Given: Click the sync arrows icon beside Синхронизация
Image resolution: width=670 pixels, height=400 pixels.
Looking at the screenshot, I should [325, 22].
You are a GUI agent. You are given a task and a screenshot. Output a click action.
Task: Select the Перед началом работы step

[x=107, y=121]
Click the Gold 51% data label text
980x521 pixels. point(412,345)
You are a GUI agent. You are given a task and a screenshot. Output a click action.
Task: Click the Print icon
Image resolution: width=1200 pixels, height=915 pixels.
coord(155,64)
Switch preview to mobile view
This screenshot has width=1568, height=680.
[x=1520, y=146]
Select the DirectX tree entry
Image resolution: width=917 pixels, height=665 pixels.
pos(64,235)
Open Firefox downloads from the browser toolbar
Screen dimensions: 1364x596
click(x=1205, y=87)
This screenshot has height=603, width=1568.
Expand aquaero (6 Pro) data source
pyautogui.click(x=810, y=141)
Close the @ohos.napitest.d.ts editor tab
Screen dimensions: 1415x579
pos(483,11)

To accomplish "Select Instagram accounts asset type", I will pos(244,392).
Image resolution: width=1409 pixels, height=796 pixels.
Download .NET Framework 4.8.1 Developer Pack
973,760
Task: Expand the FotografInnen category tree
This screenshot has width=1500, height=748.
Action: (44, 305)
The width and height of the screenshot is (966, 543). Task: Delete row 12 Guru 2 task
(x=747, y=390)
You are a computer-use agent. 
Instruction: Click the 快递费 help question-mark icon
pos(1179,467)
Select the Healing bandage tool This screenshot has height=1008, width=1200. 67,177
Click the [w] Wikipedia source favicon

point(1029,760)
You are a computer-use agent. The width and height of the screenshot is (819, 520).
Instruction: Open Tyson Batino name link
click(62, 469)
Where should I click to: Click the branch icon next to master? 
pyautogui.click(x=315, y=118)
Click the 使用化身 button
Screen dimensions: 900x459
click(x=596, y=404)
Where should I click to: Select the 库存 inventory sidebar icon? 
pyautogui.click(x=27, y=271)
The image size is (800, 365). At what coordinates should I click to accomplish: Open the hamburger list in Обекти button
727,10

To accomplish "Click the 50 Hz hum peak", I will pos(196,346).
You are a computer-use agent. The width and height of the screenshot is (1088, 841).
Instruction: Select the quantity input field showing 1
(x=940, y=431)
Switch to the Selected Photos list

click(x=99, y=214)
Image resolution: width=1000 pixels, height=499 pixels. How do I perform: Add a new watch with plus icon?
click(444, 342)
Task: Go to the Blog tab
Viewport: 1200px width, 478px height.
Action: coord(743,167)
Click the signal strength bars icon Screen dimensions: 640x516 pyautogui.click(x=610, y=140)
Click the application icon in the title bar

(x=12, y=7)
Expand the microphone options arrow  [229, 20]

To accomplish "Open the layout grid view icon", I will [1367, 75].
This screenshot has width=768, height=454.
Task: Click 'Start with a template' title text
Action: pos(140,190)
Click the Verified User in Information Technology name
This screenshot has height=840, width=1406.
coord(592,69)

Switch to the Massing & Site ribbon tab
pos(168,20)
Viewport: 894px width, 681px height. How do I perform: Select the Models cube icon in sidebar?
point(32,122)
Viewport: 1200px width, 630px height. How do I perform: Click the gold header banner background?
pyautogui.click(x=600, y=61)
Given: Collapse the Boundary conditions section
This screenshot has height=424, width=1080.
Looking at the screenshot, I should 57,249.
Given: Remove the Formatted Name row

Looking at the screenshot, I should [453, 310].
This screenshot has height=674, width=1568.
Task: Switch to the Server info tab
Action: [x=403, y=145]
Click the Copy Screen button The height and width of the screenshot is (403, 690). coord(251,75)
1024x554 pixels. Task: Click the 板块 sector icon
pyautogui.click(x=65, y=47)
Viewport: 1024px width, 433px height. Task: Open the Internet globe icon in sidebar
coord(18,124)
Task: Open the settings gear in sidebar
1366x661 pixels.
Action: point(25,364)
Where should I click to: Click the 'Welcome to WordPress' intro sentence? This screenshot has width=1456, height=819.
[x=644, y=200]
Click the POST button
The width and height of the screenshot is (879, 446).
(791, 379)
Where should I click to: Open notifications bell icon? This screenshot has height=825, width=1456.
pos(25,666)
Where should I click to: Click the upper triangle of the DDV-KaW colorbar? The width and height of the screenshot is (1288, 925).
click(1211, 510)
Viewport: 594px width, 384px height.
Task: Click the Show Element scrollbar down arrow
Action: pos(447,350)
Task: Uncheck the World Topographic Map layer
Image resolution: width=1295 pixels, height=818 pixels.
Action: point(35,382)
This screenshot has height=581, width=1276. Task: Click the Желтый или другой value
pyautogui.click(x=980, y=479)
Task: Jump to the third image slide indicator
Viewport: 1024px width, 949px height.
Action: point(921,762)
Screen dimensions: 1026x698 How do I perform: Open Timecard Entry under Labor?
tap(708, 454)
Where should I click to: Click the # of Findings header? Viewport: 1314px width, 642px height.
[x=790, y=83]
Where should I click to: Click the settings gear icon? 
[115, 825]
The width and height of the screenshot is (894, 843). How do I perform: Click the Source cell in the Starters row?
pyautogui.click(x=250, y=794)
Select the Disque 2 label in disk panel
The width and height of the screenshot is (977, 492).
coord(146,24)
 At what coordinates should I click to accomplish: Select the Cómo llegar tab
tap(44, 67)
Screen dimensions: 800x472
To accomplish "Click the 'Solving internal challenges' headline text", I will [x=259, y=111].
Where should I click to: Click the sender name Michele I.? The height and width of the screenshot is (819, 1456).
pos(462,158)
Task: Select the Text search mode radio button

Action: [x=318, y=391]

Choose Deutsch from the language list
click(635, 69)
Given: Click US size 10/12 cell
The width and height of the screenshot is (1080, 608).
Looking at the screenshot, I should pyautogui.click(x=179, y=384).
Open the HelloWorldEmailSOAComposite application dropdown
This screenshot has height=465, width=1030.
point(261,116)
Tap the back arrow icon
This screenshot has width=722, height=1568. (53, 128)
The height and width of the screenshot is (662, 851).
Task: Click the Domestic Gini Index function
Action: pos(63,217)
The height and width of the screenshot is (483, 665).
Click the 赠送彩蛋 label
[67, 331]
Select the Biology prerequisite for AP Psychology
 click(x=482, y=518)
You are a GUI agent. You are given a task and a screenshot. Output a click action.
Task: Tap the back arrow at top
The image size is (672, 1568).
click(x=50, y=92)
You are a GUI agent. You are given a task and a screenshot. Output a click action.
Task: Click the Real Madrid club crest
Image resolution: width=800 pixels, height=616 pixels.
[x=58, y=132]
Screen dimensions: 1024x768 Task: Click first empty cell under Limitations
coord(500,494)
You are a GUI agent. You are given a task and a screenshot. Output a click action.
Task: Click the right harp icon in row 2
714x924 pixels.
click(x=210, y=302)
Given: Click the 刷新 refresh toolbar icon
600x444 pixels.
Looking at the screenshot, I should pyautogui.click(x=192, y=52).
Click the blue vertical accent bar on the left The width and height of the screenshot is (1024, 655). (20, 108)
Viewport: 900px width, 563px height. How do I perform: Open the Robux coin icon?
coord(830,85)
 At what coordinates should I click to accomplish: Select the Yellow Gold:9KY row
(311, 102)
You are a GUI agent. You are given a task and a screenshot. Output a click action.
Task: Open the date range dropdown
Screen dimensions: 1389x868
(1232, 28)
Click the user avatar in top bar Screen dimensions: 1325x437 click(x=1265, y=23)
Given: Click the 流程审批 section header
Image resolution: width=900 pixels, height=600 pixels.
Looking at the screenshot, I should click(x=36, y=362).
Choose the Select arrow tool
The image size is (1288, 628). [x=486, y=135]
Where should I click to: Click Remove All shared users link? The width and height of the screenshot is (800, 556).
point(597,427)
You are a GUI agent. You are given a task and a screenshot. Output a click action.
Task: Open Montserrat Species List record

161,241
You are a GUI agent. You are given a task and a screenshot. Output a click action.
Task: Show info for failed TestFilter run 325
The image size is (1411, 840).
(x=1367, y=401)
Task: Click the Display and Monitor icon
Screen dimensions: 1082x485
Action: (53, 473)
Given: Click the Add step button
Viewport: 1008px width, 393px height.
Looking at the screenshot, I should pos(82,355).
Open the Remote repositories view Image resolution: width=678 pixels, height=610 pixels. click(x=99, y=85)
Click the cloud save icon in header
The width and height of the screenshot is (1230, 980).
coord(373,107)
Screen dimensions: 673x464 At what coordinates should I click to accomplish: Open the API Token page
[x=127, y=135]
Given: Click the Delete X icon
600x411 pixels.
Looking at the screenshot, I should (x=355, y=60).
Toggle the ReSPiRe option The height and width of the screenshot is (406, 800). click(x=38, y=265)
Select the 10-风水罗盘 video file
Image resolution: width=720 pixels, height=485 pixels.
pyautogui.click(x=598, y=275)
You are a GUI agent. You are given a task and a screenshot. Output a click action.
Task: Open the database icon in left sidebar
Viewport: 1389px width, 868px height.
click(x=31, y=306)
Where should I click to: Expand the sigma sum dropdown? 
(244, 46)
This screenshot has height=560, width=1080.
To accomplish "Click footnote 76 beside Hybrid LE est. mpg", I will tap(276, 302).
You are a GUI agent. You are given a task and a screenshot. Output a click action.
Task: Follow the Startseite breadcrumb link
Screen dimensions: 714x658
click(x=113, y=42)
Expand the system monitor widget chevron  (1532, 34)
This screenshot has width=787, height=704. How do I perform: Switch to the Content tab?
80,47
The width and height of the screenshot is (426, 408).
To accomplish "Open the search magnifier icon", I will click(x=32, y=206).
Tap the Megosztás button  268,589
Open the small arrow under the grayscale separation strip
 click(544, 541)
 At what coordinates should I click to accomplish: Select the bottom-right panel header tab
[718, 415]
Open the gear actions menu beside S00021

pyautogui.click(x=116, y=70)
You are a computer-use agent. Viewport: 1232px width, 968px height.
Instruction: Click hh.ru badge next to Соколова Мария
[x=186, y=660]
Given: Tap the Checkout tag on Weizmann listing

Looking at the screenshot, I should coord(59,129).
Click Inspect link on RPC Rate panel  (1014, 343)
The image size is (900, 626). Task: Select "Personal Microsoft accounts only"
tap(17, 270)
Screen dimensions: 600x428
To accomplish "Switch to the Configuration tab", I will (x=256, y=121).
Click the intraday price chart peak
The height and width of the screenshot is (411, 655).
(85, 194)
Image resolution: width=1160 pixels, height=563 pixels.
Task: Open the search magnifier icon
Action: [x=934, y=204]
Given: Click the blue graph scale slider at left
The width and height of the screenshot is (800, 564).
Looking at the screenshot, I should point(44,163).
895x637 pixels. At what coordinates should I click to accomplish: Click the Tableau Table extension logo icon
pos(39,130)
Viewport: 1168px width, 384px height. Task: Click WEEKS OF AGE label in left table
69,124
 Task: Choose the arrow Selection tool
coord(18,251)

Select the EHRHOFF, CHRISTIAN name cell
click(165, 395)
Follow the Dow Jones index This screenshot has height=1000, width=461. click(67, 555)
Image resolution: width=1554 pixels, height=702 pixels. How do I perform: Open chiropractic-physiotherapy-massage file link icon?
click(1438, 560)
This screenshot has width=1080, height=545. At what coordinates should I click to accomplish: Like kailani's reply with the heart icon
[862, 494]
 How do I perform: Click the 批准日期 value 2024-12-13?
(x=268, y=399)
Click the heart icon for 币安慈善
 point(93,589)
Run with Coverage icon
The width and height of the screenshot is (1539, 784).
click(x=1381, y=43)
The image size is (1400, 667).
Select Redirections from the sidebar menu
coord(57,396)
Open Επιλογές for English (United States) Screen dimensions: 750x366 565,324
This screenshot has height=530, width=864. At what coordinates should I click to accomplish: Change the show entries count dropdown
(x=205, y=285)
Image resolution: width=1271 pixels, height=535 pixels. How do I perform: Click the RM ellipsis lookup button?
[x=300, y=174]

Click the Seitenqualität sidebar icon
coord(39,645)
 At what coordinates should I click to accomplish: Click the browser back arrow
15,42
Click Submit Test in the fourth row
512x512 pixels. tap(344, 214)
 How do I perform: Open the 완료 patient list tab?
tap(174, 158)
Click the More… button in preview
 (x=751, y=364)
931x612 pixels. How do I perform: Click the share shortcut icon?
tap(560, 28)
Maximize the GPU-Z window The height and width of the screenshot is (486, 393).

* _The problem_
List all lines in the material containing the string "computer".

* _Response to the exercise_
You are a computer-use agent. 
You are a computer-use agent. The width and height of the screenshot is (819, 520).
You are a computer-use agent. The width and height of the screenshot is (1088, 841).
You are a computer-use agent. Viewport: 1232px width, 968px height.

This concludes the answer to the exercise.